À quelques centaines de mètres du village et de l'actuel sanctuaire, d'importantes campagnes de fouilles ont été menées sur le site de l'ancienne église de Froidlieu. Mais, plus que le temple lui-même, c'est son cimetière, s'étendant sur plus de 2.000 m², qui a retenu l'attention des archéologues. Les premiers enfouissements identifiés remontent à l'époque mérovingienne.

Le site de l'ancienne église de Froidlieu, à quelques centaines de mètres du village et de son actuel sanctuaire, qu'il domine au sommet d'une colline caractéristique de la Calestienne, a toujours intrigué les archéologues. Depuis 1966, plusieurs campagnes de fouilles successives ont été menées par le service d'archéologie de la Région wallonne (Namur et d'Arlon), en collaboration avec la commune de Wellin et les Naturalistes de la Haute-Lesse.

En octobre 2006, le site devrait avoir retrouvé sa quiétude (en attendant, peut-être, un aménagement "touristique"). Encore un peu de temps, ensuite, et les ultimes travaux en laboratoire seront en mesure de réaliser la synthèse des fouilles, de déterminer leurs apports à notre connaissance du passé dans un domaine peu, voire pas, exploré à ce jour.
LE CIMETIÈRE, SURTOUT
Car c'est bien de ça dont il s'agit : "En Belgique, aucune fouille de cimetière rural moyenâgeux n'a été réalisée à ce jour, commente Philippe Mignot, l'archéologue superviseur. On estimait que ça ne pouvait rien apporter, vu la rareté des objets enfouis permettant une datation précise, les modifications subies par le terrain etc. Ici, le cas était différent : nous pouvions exploiter une surface n'ayant jamais été amputée par de nouvelles constructions. Et l'on s'aperçoit qu'il existe quand même un schéma d'organisation, qu'il est possible de distinguer les tombes d'époques différentes selon leurs caractéristiques (position des corps, répartition dans l'espace etc.). Une logique apparaît".

Exploration d'un cimetière, donc, davantage que du bâtiment de l'église et bien que les plans successifs de celle-ci - dont il ne reste plus qu'un tronçon de tour et des murs arasés - aient été dressés.
Car s'il est établi que l'endroit est devenu lieu de sanctuaire depuis le VIIIème siècle au moins, le fait est que son érection et ses modifications successives ont été effectuées sur le site d'un cimetière mérovingien. Ce qui nous ramène à la moitié du VIème siècle.

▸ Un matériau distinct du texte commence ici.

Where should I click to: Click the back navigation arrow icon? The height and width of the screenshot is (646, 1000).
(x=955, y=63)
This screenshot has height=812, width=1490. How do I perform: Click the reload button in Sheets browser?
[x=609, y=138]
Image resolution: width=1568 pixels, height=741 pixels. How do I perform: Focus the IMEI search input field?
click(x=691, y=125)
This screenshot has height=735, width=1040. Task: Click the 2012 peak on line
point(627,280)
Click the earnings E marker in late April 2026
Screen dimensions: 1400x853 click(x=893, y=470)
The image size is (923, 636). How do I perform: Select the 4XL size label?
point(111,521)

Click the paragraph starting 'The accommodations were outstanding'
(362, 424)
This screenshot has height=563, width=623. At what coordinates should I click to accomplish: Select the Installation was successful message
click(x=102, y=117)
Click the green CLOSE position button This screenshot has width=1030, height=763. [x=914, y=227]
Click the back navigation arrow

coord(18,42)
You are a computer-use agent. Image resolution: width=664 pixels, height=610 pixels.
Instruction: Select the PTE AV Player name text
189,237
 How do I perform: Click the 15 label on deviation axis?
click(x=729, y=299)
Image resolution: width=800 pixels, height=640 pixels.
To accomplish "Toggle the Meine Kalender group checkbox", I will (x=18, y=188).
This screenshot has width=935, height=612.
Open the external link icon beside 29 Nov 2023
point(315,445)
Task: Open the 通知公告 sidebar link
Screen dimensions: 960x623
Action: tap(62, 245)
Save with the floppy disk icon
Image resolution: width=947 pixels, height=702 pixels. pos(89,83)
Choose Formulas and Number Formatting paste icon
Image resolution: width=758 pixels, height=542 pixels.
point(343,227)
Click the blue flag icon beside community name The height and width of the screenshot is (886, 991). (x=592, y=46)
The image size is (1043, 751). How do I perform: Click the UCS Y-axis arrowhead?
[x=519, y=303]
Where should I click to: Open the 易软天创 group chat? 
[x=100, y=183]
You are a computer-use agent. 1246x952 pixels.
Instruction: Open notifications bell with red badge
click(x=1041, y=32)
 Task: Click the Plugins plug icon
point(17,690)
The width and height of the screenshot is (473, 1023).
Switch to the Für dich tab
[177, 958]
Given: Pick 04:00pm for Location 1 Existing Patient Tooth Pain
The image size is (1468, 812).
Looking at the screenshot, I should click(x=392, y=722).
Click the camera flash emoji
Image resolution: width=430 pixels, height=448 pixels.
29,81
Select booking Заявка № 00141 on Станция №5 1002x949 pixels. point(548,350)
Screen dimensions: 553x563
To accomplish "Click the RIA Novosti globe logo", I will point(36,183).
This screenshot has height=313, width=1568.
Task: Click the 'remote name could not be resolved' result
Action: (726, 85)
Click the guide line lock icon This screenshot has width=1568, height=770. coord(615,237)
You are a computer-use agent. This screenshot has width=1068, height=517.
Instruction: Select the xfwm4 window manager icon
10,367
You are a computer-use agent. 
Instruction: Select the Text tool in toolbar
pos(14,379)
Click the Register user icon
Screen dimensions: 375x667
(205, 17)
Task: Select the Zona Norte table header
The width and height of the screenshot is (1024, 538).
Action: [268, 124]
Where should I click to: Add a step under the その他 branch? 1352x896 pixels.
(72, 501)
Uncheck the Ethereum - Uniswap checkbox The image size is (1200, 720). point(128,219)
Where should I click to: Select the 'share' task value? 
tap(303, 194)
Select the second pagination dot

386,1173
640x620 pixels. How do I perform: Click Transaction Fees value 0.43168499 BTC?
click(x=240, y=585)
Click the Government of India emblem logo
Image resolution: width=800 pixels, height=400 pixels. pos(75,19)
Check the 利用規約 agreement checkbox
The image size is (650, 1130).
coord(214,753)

Notez l'orientation sud de la carte, une convention surprenante de nos jours, mais qui fut longtemps de mise
PRÉCÉDENTS
En 1884, dans les parages de la butte, treize tombes mérovingiennes sont mises à jour à l'occasion d'une extraction de pierres. Jean Godelaine, s'y intéresse pour le compte de la Société archéologique de Namur. Il le mentionne dans ses carnets de fouilles. Plusieurs tombes sont ouvertes, alors.

Et là, nos modernes archéologues ne lui disent pas forcément merci : travaillant dans l'esprit de l'époque, ou il s'agissait davantage de remplir les musées qu'étudier un lieu selon tous ses aspects, Godelaine (si c'est bien lui) s'est limité à vider les - rares - sépultures contenant mobilier, armes ou autres objets : sur les 950 tombes fouillées au moyen des techniques modernes et dans l'esprit qui va de pair, quelques unes seulement, situées à proximité des "fouilles" du XIXème, ont délivré un matériel significatif.

Ceci étant, Dasnoy, plus tard et sur base des travaux de Godelaine, a pu reconstituer le mobilier de quatre tombes intactes, dont une de la fin du VIIème siècle.
Grave ? Pas trop. Car, on l'a vu, l'objectif de Philippe Mignot et de son équipe est, surtout, ailleurs.
ÉVOLUTION D'UNE POPULATION
Question pour un champion : 950 tombes, entre le milieu du VIème siècle et celui du XVIIIème, ça nous fait une communauté de quelle importance ?

Philippe Mignot reste prudent : "De la communauté primitive, on a retrouvé une quinzaine de tombes ; ce qui, compte tenu des réemplois et des creusements anarchiques permet de faire une projection de 30 à 50 enterrements. Nous nous trouvons donc en présence d'une petite communauté. Deux ou trois familles. A partir des IXème et Xème siècles, la communauté s'agrandit. Mais en 1640 la Guerre de Trente ans vide le village de ses habitants pendant une dizaine d'années. Autant de mouvements cycliques parmi d'autres, qui rendent l'évaluation de la population difficile, en l'absence de registres avant le XVIIème siècle. Le travail de laboratoire, l'étude à proprement parler, va sans doute permettre d'affiner tout ça. Mais une telle évaluation comportera forcément une bonne partie de projections".